A crumbling old mansion beside the lake seems more befitting of an Edgar Allan Poe tale than a community art center, but it has been the Evanston Art Center’s home for the last four decades. The City of Evanston owns the Harley Clarke Mansion and decided to market the 20,275-square-foot residence, which sits on a large property, in 2012. Last month the city acknowledged a bid from billionaire investor James Pritzker, as reported by Crain’s.
Where does this leave the eighty-three-year-old art institution? For most of its existence the EAC has made do with very little. At one point it occupied a library’s basement, and then an abandoned barbershop, and then leased the lakeside mansion for a token $1 per year.
The EAC’s executive director, Norah Diedrich, considered her options: aggressively fundraise in order to stay in a building that is structurally inadequate for an art center’s needs, or locate a new facility and potentially modernize the art center into a thriving community resource. Diedrich and the EAC’s board of trustees have chosen to relocate.
Diedrich became the EAC’s head in 2009 and says a facility upgrade was on her to-do list but the city’s swift move to sell the property surprised her. The EAC’s lease was formally dated to expire in 2021. Diedrich says the EAC has been fortunate to reside in the mansion, and she notes that Evanston’s city council is helping to facilitate the art center’s next move.
Diedrich and her board are acting fast. They’ll need to vacate the mansion by the end of 2013, if not before. Diedrich has already initiated an “outlooking” phase. She’s consulted an architect, a real estate broker, a fundraising expert, and formed a capital campaign committee.
A short timeframe poses a challenge to a capital campaign because a facility renovation could be costly, and that would take time to fundraise. It took the Hyde Park Art Center, for example, three years to raise $6.3 million for a renovation completed in 2006. The EAC might have just one year if it intends to keep its programming seamless.
But the future stability of the art center doesn’t simply hinge on finding a new home. To assure its longevity the EAC needs to elevate its public image. The quaint mansion hardly signifies a place where newcomers can participate in creative, experimental cultural offerings—even if the EAC has long welcomed all who have walked through its doors.
High visibility in a busier part of Evanston and easy access to public transit rank very high on Diedrich’s checklist of priorities for a new facility. “We want to be in the thick of it,” says Diedrich.

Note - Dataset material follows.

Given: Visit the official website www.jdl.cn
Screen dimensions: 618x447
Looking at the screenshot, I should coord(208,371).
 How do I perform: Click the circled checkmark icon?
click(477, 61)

More than foot traffic and curb appeal, though, Diedrich wants the EAC’s offerings to be relevant to local citizens. A dynamic integration with community life could assure the success of all regional art centers. “Art is very rich and alive,” says Diedrich; “it’s not a spectator sport.” She looks to the Yerba Buena Center, a prolific and prestigious sprawling multidisciplinary venue in San Francisco, as a model for the future of the EAC. “There’s no reason why we can’t do that here,” she says.

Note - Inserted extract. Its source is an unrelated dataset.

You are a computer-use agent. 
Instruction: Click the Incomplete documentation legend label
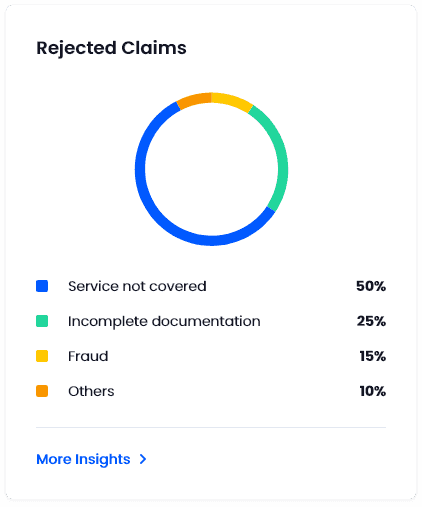[164, 321]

Strengthening its identity within the local art world may be key to assuring the EAC’s future vitality. For example, the Hyde Park Art Center solidified its reputation as an innovator and contributor of important local culture with the Hairy Who? exhibitions in the mid-1960s. No such trademark immediately springs to mind with the EAC; however, the EAC isn’t lacking in prestigious names, as Martin Puryear and Gordon Matta-Clark have exhibited there, and Kerry James Marshall taught there.
“Almost everyone on the North Shore,” says Diedrich, “has had some connection to this art center. Parents or children went here, peers exhibited here. A huge number of people have been through this place in one way or another.”
A fresh study conducted by the Evanston Community Foundation reveals that people in the surrounding communities do want a vibrant art center. In the next few weeks a proposal titled “Roadmap for the Arts in Evanston” will be presented.
The EAC was founded at the start of the Great Depression in 1929. Diedrich pulled a 1944 newspaper clipping and read a line from then-director Katherine Lord: “In this time of unrest it behooves us all to develop the things of the spirit, and to work with all our hearts to build up that which neither wars nor depressions can take from us.”
No matter the year, an art center’s existence depends on the ability to lead its constituents with confidence into the unknown.